Nakajima and I ambled off through the familiar neighborhood, just like always, chatting back and forth—not in a particularly happy way, but not in a sad way, either. There was a real sense of comfort, and yet at the same time it felt oddly tense. The feeling that every little thing we said, these conversations, at any moment they could stop being possible, and so they were precious, it was that feeling, and the sense of the miracle of this shared moment, here and now.

Why were we so far apart, even when we were together?

It was a nice loneliness, like the sensation of washing your face in cold water.

“But before we do that,” I said, “let’s go back to the lake, to see Mino and Chii. Let’s go see the lake when the cherry trees are in bloom, all around it.”

“You’d go again? Really?” Nakajima said.

“If we go enough, maybe things will be all right,” I said. “All kinds of things.”

Here we were, two ridiculously fragile people, sliding along on a very thin layer of ice all the time, each of us ready to slip and take the other down at any moment, the most unsteady of couples—and yet I believed what I had said.

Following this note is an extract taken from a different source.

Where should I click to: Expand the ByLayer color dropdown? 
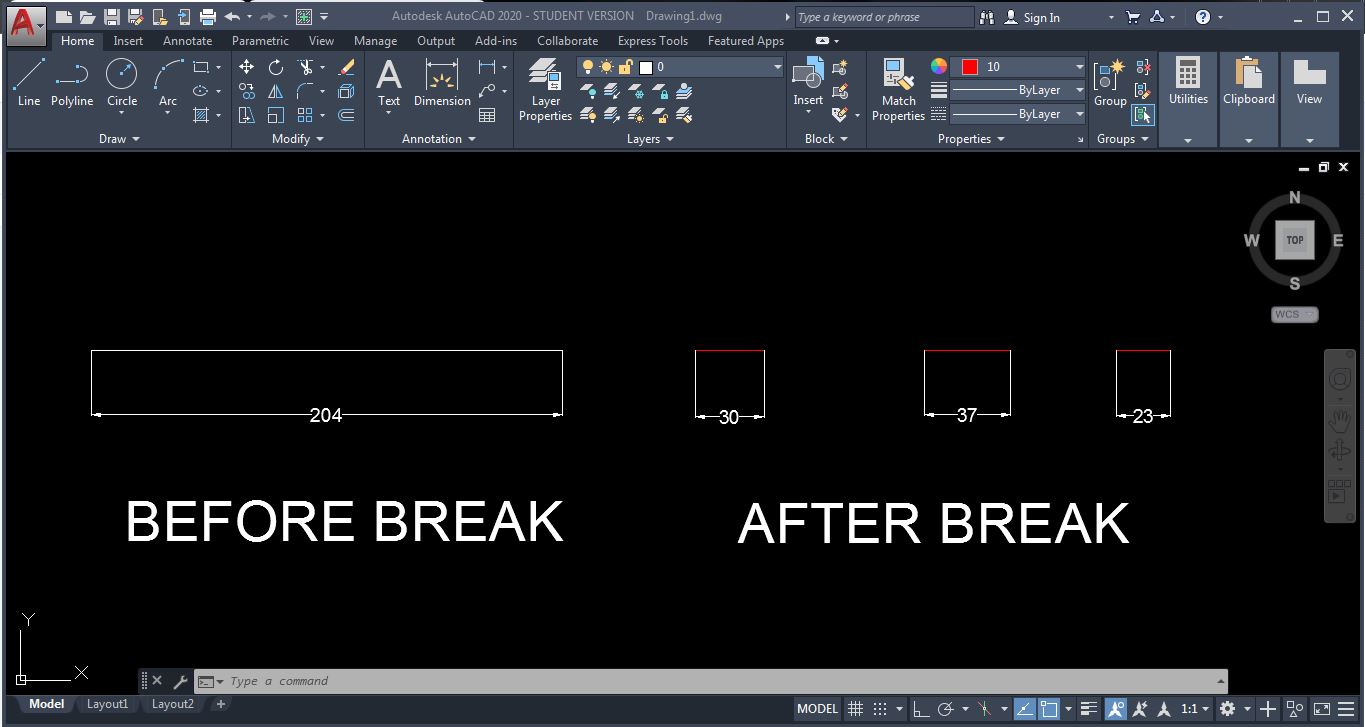pyautogui.click(x=1078, y=90)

It would be all right.

Going along like that, I felt like we were high above the clouds, shining.

“I’m sure they’d like that, too,” Nakajima said.

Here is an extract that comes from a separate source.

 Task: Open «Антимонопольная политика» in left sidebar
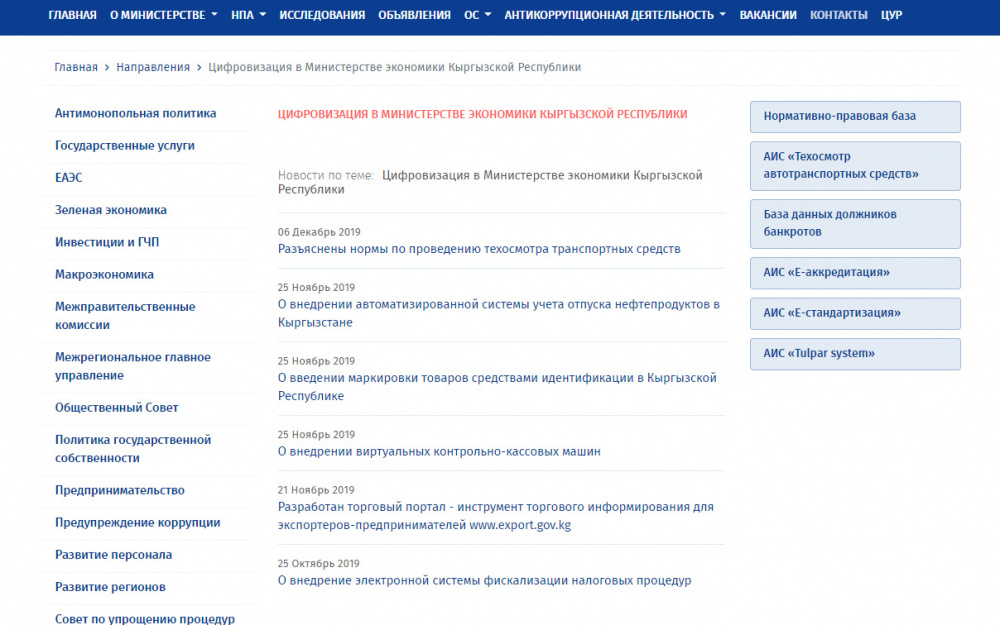135,113
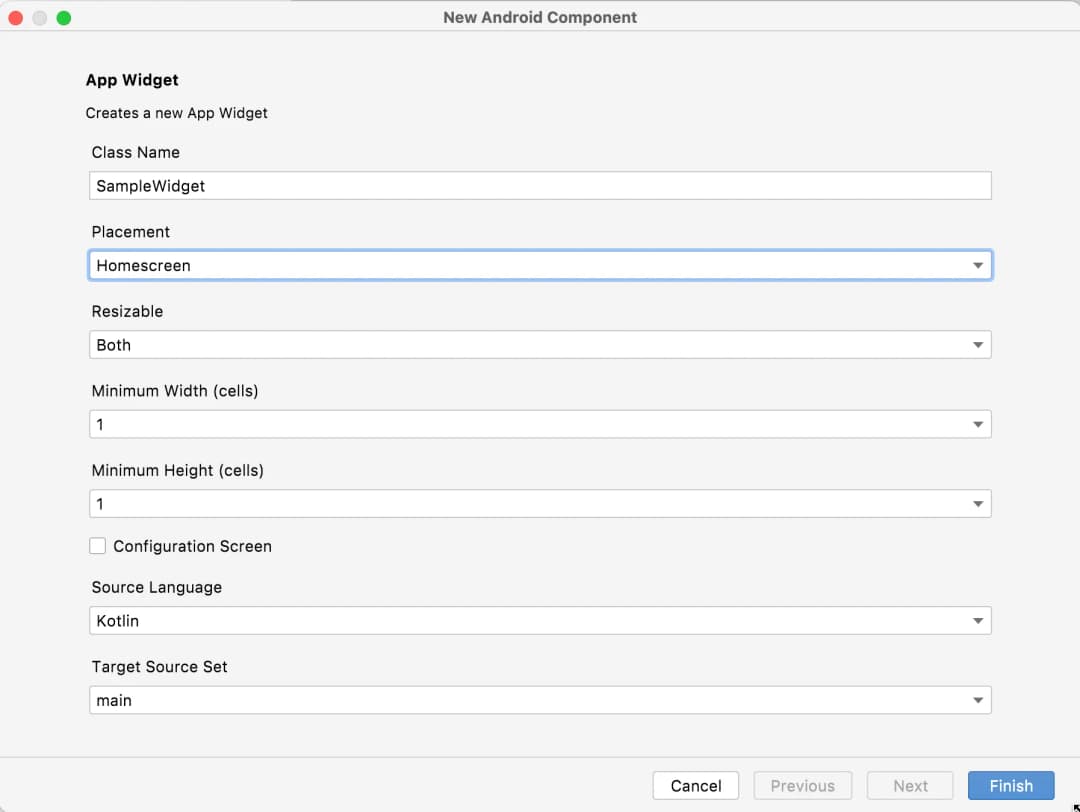This screenshot has width=1080, height=812.
Task: Click the Placement dropdown arrow
Action: 977,266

“Maybe someday I’ll even be able to see Chii when she’s better, up and about.”

That was unlikely, of course, but there’s nothing wrong with being a little hopeful. Who says you can’t warm your frozen limbs in the faint heat of a flicker of hope?

“For the time being, let’s go back home and I’ll make us some tea with some really good water,” I said. “Even if it won’t be as delicious as Mino’s.”